Hacker News new | ask | show | jobs
by Cyph0n 665 days ago
Great post! I (relatively) recently switched my primary home server over to NixOS and am now a huge fan of it as a distribution for self-hosting.

Here is how setting this all up would like in NixOS (modulo some details & machine-specific configuration). It's <100 lines, can be executed/configured with a single CLI command (even from a different machine!), rolled back easily if things go wrong, and can be re-used on any NixOS machine :)

    {
      networking = {
        # Server hostname
        hostName = "myserver";
        # Firewall
        firewall = {
          enable = true;
          allowedTCPPorts = [ 80 443 2222 ];
        };
      };
    
      # Users
      users.users = {
        newuser = {
          isNormalUser = true;
          home = "/home/newuser";
          hashedPassword = "my-hashed-pwd";
          openssh.authorizedKeys.keys = [ "my-pub-key" ];
        };
      };
    
      # SSH
      services.openssh = {
        enable = true;
        ports = [ 2222 ];
        settings = {
          PermitRootLogin = "no";
          PasswordAuthentication = false;
          AllowUsers = [ "newuser" ];
        };
        extraConfig = ''
          Protocol 2                 # Use only SSH protocol version 2
          MaxAuthTries 3             # Limit authentication attempts
          ClientAliveInterval 300    # Client alive interval in seconds
          ClientAliveCountMax 2      # Maximum client alive count
        '';
      };
    
      services.fail2ban.enable = true;
      
      # Nginx + SSL via LetsEncrypt
      services.nginx = {
        enable = true;
        recommendedOptimisation = true;
        recommendedProxySettings = true;
        recommendedTlsSettings = true;
        virtualHosts = {
          "example.com" = {
            locations."/" = {
              proxyPass = "http://localhost:8080";
              proxyWebsockets = true;
            };
            forceSSL = true;
            enableACME = true;
          };
        };
      };
      security.acme = {
        acceptTerms = true;
        defaults.email = "myemail@gmail.com";
        certs."example.com" = {
          dnsProvider = "cloudflare";
          environmentFile = ./my-env-file;
        };
      };
    
      # Logrotate
      services.logrotate = {
        enable = true;
        configFile = pkgs.writeText "logrotate.conf" ''
          /var/log/nginx/*.log {
            weekly
            missingok
            rotate 52
            compress
            delaycompress
            notifempty
            create 0640 www-data adm
            sharedscripts
            postrotate
                [ -f /var/run/nginx.pid ] && kill -USR1 `cat /var/run/nginx.pid`
            endscript
          }
        '';
      };
    
      # Bonus: auto-upgrade from GH repo
      system.autoUpgrade = {
        enable = true;
        flake = "github:myuser/nixos-config";
        flags = [
          "-L" # print build logs
          "--refresh" # do not use cached Flake
        ];
        dates = "00:00";
        allowReboot = true;
        randomizedDelaySec = "45min";
      };
    }
2 comments

+1 for NixOS. Amazing for self-hosting and everything-management.

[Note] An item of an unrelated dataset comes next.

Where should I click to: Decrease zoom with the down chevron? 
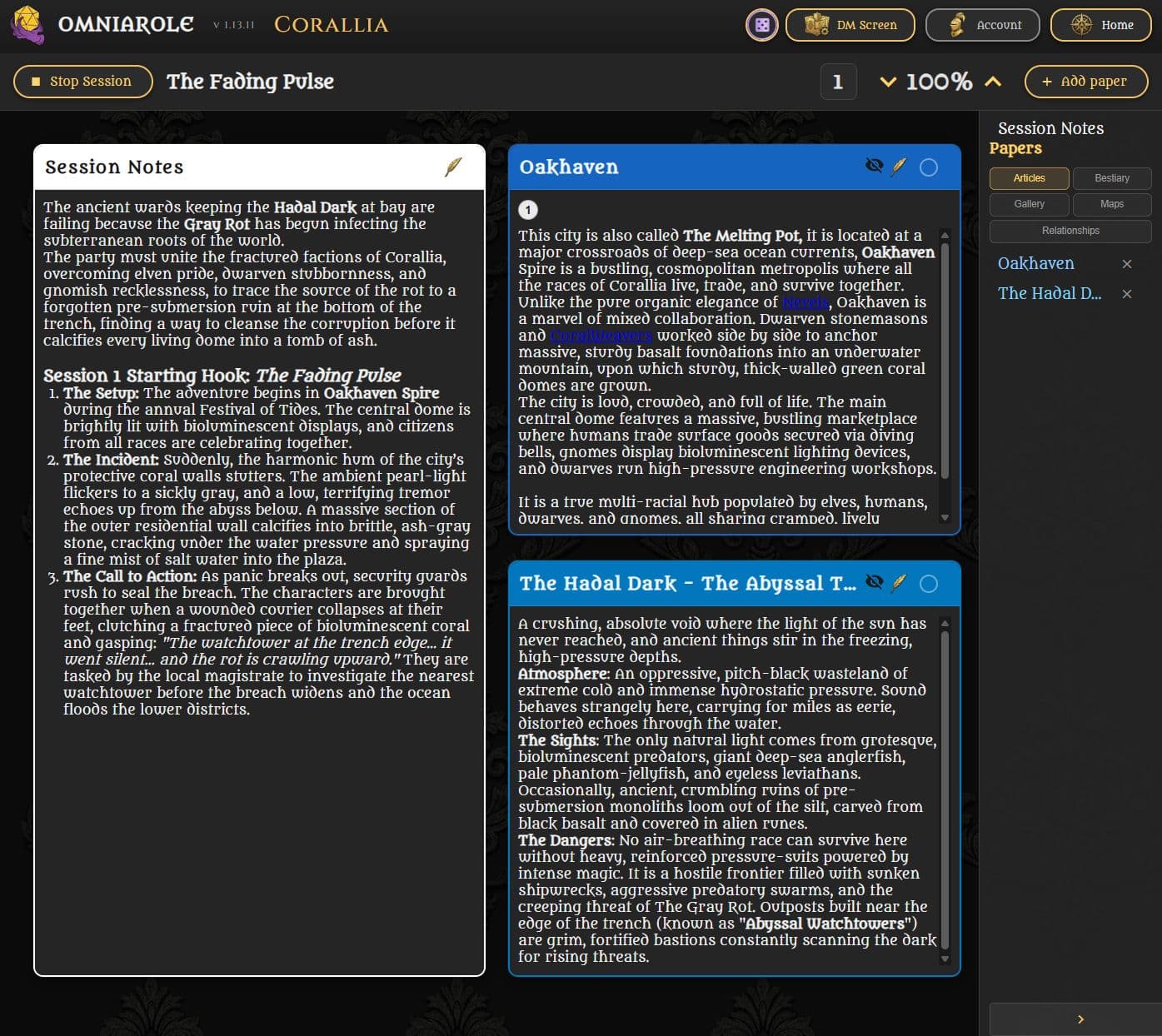pyautogui.click(x=888, y=82)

Getting into it has a learning curve, but it's honestly so much easier in a lot of ways, too.

Why would NixOS be good for self-hosting and everything-management?

I recently tried to get into NixOS for the sake of learning something new. Struggling to find a proper reason to use this as a personal daily-driver.

Because it offers composable configuration.

With Docker or Ansible you usually get a "snapshot" of a system where you can't easily and automatically change the implementation details from outside; you would have to run some unreliable script afterwards that "fixes up" system by further mutation.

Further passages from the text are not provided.